The American League’s best stood at the dugout railing shaking their heads, rapt.

In July, Chapman set a major league record by reaching 500 strikeouts in only 292 innings. Since his debut in 2010, his fastball has averaged 98.8 mph. Good grief.

Chapman was supposed to be a glorious starting pitcher for the Reds for the foreseeable future. Instead, greatness defected to the bullpen, much to the chagrin of many in Cincinnati who desperately had hoped to see potential fulfilled, not merely flashes of brilliance. A rotation that featured Johnny Cueto one night and Chapman the next would have been sublime. Chapman in the 9th, protecting a 3-run lead has been merely prosaic. Sadly, the Reds’ pitcher with perhaps the organization’s highest ceiling never pitched so much as 72 innings in a season.

Now, he’s almost assuredly gone this off season. The Reds have little use for a closer in 2016 — not with a young starting staff still finding their way. GM Walt Jocketty was more than willing to do business at the trade deadline, assuming he could have landed a haul of near-ready MLB talent in return. When he didn’t, it was pretty clear he was content to wait until the winter, when more suitors will be available. In the past, Reds owner Bob Castellini has always viewed the club as a contender and had no desire to part with his star bullpen attraction. But now it appears that Jocketty has convinced him to take a step back in 2016 and get ready to make another run at the division down the road in 2017.

+ + + + +

**Work instructions**
[a] Transcribe the passage about Chapman, starting with "In July, Chapman" and going on through "mph. Good grief.".
[b] In the passage about Chapman, what has his fastball averaged since his 2010 debut?

**Entries shown**

+ + + + +

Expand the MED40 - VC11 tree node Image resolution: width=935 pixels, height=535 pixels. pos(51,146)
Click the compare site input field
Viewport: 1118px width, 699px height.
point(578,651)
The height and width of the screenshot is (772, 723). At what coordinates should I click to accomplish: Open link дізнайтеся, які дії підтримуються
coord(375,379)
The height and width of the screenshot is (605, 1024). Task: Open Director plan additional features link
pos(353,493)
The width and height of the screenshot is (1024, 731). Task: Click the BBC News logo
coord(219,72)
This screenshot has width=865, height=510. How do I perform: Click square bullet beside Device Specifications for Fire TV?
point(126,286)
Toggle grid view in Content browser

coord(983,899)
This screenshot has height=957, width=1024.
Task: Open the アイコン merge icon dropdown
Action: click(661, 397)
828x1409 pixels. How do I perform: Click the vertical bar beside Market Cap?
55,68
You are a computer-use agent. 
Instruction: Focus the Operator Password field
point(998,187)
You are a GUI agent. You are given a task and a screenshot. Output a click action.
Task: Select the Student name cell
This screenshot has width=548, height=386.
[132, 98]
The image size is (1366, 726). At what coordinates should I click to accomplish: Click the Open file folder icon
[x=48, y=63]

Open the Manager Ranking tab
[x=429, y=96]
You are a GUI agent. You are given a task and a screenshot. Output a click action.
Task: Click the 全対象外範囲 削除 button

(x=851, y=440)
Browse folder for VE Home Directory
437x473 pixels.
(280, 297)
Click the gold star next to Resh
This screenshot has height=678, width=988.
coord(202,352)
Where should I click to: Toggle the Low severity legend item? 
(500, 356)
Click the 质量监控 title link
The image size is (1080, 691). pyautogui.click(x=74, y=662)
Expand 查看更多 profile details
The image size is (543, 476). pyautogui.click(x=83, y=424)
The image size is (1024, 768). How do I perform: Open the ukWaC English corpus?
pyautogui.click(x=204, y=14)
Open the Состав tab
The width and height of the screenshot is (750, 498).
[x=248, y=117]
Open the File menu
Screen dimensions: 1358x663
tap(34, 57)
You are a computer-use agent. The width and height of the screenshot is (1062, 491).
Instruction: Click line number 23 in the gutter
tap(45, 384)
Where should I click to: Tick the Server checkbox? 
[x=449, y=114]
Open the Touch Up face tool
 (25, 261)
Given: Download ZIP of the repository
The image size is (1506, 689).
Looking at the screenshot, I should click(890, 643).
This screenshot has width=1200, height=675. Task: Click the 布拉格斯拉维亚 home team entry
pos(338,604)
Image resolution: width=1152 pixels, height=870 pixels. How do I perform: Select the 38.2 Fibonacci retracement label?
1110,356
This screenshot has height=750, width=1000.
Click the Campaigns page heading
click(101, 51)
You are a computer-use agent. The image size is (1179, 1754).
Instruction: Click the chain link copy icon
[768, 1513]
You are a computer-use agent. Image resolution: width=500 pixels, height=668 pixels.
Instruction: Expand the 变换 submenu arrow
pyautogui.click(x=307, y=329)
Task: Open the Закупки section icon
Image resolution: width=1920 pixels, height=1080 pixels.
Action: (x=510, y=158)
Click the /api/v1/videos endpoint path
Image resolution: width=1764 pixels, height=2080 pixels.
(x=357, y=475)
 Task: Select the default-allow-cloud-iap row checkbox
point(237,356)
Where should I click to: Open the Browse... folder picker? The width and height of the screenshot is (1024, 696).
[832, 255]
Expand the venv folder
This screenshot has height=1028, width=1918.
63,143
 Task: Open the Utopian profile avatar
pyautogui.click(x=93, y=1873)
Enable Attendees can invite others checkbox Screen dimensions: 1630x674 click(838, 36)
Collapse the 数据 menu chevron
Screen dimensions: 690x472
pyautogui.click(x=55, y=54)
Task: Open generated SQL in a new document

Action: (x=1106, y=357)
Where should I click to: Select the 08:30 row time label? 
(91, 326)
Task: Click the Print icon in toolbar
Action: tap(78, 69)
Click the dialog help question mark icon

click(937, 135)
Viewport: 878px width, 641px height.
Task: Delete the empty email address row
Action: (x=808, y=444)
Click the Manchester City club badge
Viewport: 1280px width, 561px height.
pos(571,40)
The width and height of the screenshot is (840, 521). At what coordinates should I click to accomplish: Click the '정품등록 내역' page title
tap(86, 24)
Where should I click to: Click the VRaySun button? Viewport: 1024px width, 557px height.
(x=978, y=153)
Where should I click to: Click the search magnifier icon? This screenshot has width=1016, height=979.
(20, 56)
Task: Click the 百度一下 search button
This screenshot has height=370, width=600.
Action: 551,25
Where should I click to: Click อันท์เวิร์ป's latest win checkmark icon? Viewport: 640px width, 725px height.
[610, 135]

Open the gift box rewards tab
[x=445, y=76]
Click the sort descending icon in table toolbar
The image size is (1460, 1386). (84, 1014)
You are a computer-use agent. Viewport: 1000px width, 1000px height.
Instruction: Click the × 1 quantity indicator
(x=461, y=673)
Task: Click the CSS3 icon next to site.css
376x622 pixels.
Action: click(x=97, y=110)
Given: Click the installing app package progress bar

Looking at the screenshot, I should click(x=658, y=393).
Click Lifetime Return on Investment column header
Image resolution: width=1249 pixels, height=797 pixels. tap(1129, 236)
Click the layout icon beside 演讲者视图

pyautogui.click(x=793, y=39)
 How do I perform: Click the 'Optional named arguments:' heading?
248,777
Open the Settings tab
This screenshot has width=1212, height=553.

+ + + + +

**Answer section**
[a]
In July, Chapman set a major league record by reaching 500 strikeouts in only 292 innings. Since his debut in 2010, his fastball has averaged 98.8 mph. Good grief.

[b] 98.8 mph